The Myotonic Dystrophy Foundation (MDF) is deeply saddened to learn of the passing of the iconic Gilbert Gottfried, who bravely fought the many complications brought on by myotonic dystrophy type 2 (DM2).
Mr. Gottfried's comedy brought joy to the world, and he is a great example of the resilient spirit of the DM community in the face of the often invisible difficulties that can accompany this disease. Many families impacted by DM embody that spirit and unite in hope as research accelerates toward treatments and a cure.
Our hearts go out to Mr. Gottfried’s loved ones during this difficult time.
About Myotonic Dystrophy
Myotonic dystrophy (DM) is a rare, genetic, inherited, multi-systemic neuromuscular disease for which there is no treatment and no cure. The most common form of adult muscular dystrophy and considered the most variable disease in medicine, DM can be an invisible and devastating disease affecting generations of families around the world. Click here to learn more about the basics of DM2.
As many as 1 in 2,100 people, or over 150,000 individuals in the United States alone, are affected by myotonic dystrophy or at risk of passing on the disease to the next generation. Myotonic dystrophy type 2 alone is even more rare, estimated to affect closer to 1 in 10,000 people. Through this inherited genetic anomaly, individuals with myotonic dystrophy experience varied and complex symptoms, including skeletal muscle problems, excessive daytime sleepiness, early cataracts and heart, breathing, digestive, hormonal, speech, swallowing, diabetic, immune, vision, and cognitive difficulties. Learn more about Myotonic Dystrophy at a glance.

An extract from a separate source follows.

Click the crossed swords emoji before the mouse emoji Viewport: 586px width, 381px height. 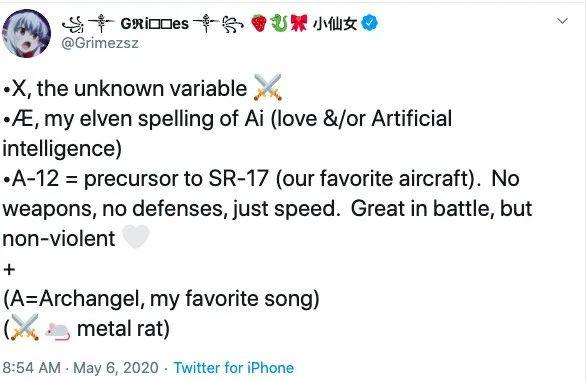24,328
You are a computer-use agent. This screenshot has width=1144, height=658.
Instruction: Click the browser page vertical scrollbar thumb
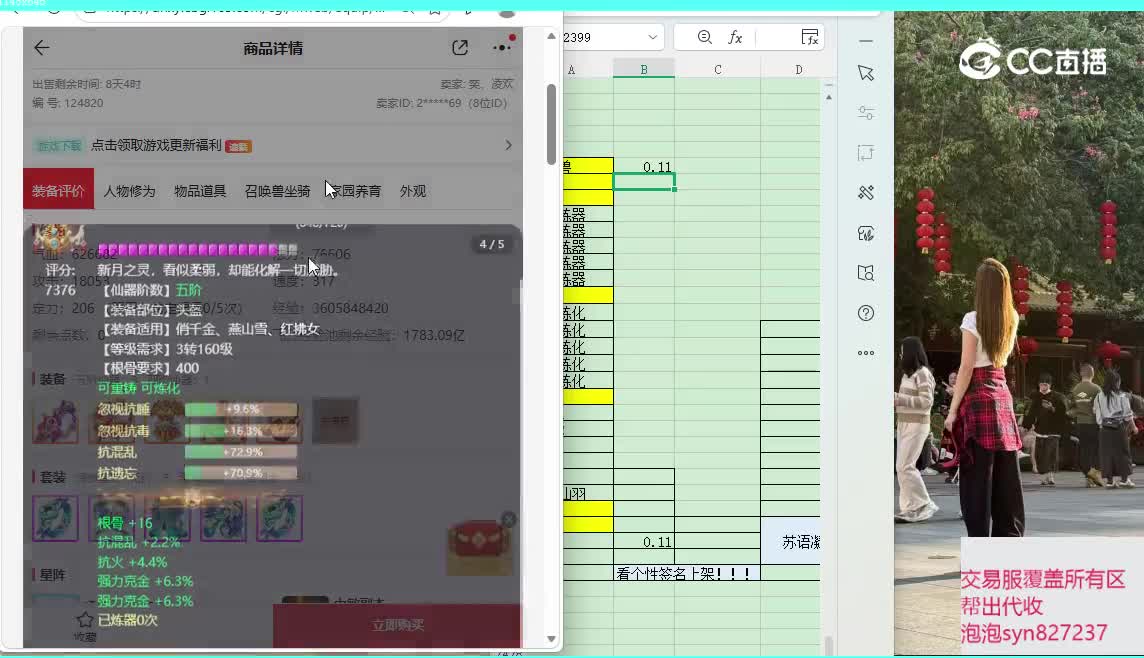(551, 125)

Medical professionals are often unfamiliar with myotonic dystrophy type 2 (DM) because they see these cases so infrequently. That’s why MDF created informational toolkits and reference guides for clinicians treating people living with DM. We encourage anyone living with DM to download and share these resources with their doctors to help educate them about myotonic dystrophy care recommendations and improve the care the DM community receives.
For anyone who has recently received a myotonic dystrophy diagnosis, we recommend starting here!

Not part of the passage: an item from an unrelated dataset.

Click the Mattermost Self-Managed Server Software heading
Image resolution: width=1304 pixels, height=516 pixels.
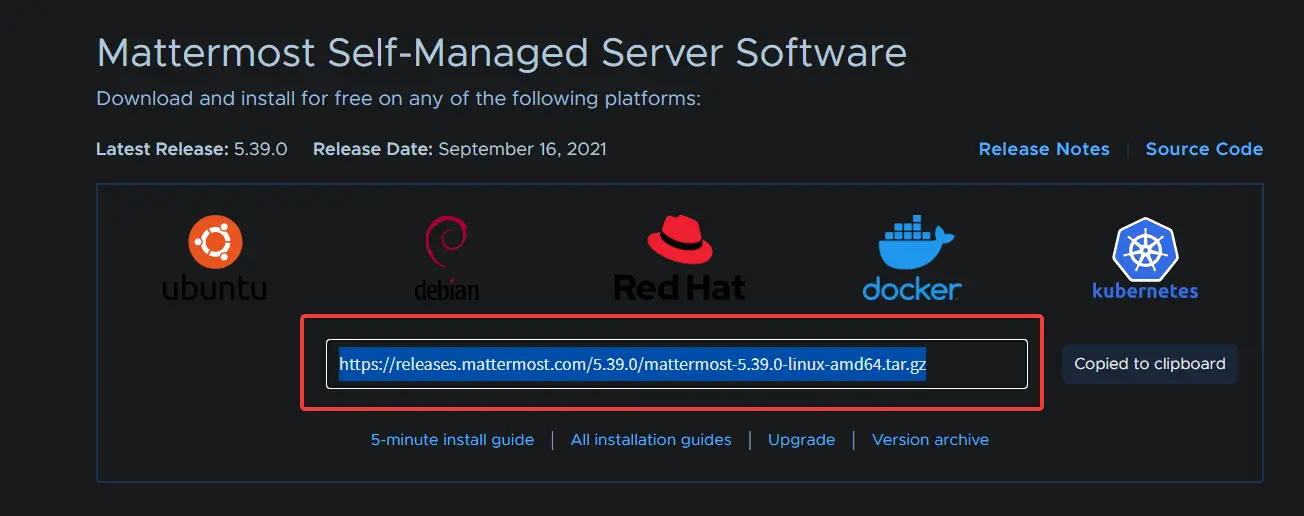501,52
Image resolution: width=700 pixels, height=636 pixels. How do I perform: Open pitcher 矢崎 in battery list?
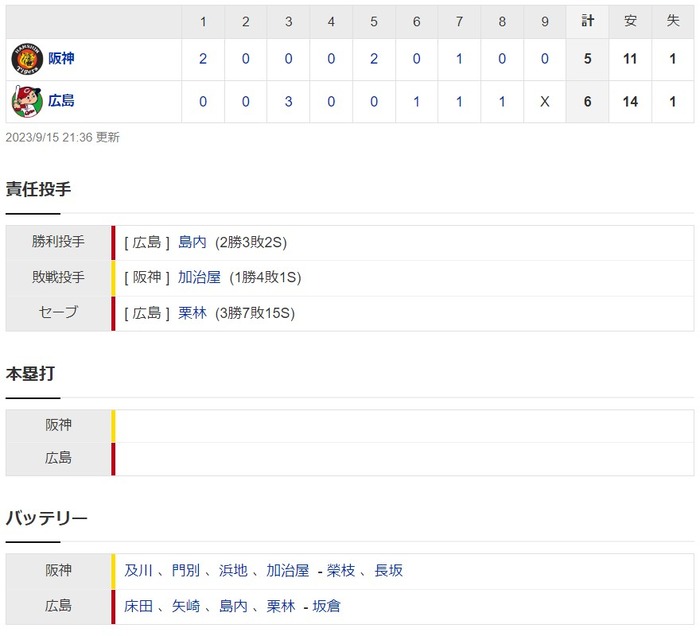click(186, 606)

Hope for the Future of Myotonic Dystrophy
The Myotonic Dystrophy Foundation is the leading global advocate helping patients and families navigate the DM disease process, and is often the first resource contacted by newly-diagnosed patients, their families, their social workers and their physicians around the world. MDF is actively funding researchers and research focused on both DM1 and DM2 and over 45 companies are racing to develop a drug.

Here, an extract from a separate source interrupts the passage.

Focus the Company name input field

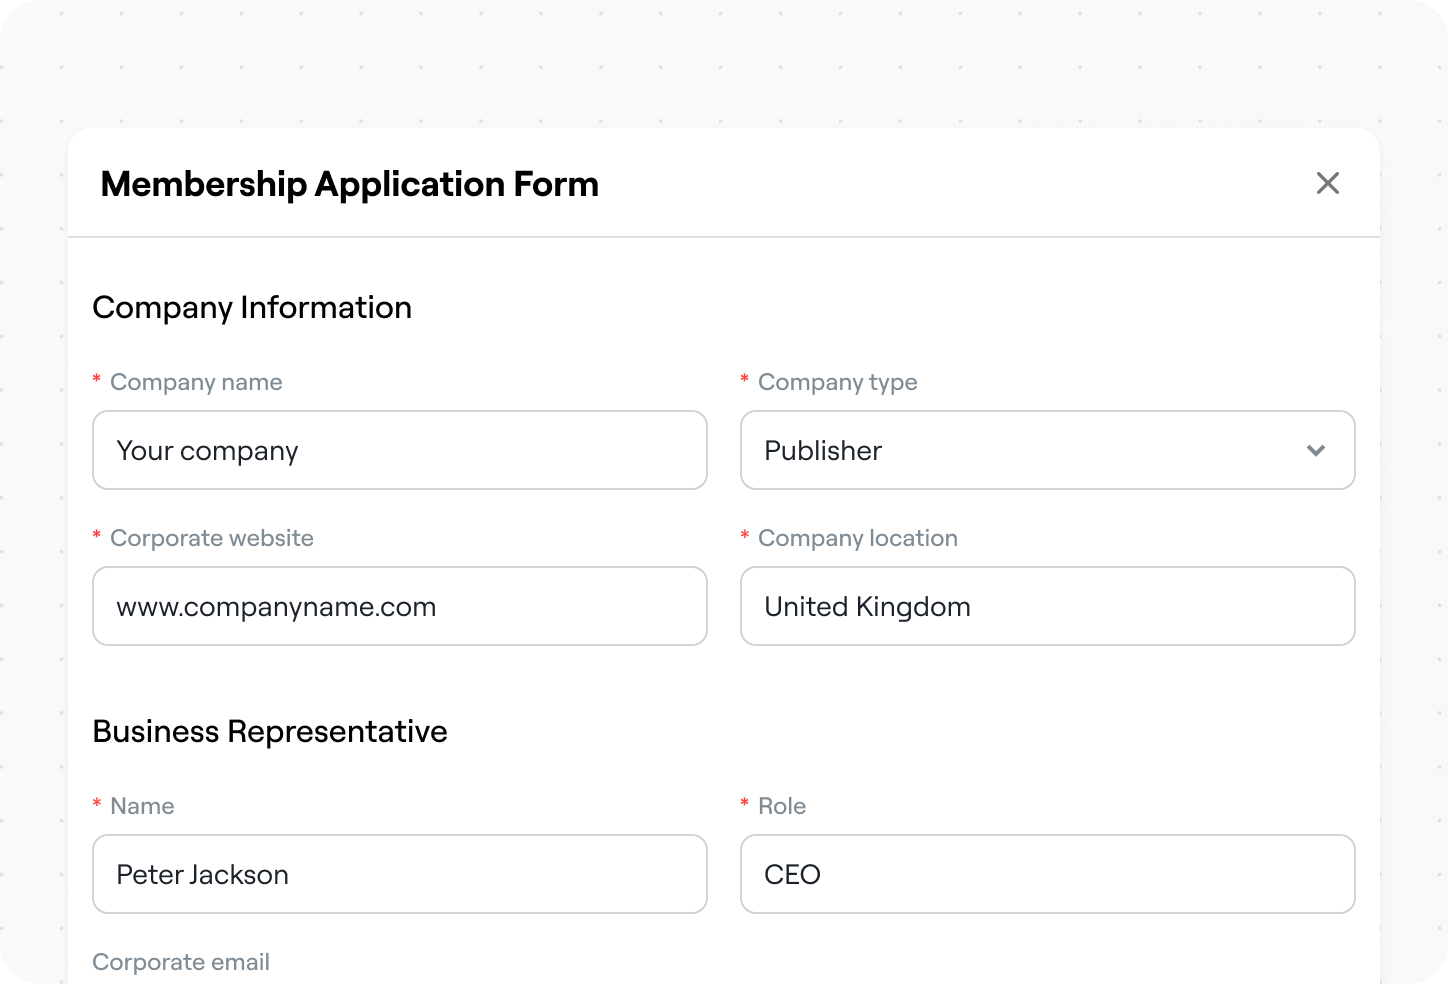pos(399,450)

The mission of the Myotonic Dystrophy Foundation is Community, Care, and a Cure
- We support and connect the myotonic dystrophy community.
- We provide resources and advocate for care.
- We accelerate research toward treatments and a cure.
Get Involved!
Learn more about myotonic dystrophy by visiting www.myotonic.org, join the Myotonic Dystrophy Family Registry, fund critical research, and help us change the future of this disease!
Help Raise Myotonic Dystrophy Awareness
Join our Global Alliance of over 50 international organizations and thousands of community members from around the world to raise myotonic dystrophy awareness on September the 15th!
- Share our DM Fact Sheet.
- Host a grassroots fundraiser.
- Post on your social media accounts using the DM Social Media Toolkit.
On August 4th, 2021 U.S. Senators Tim Kaine & Amy Klobuchar introduced congressional resolution S.Res.336 to declare September 15th International Myotonic Dystrophy Awareness Day with the aim of garnering the attention of the wider general public, policy makers, regulators, biopharmaceutical representatives, researchers, health care professionals, and anyone with an interest in changing the future of myotonic dystrophy. Raising awareness of myotonic dystrophy will help improve service provision, basic research, drug development, and policymaking related to the disease. Increased funding for myotonic dystrophy research will improve health outcomes, reduce disability, and increase life expectancy for individuals living with the disease, and holds great promise for helping individuals with diseases with similar genetic bases, such as ALS, Fragile X syndrome, and Huntington’s disease.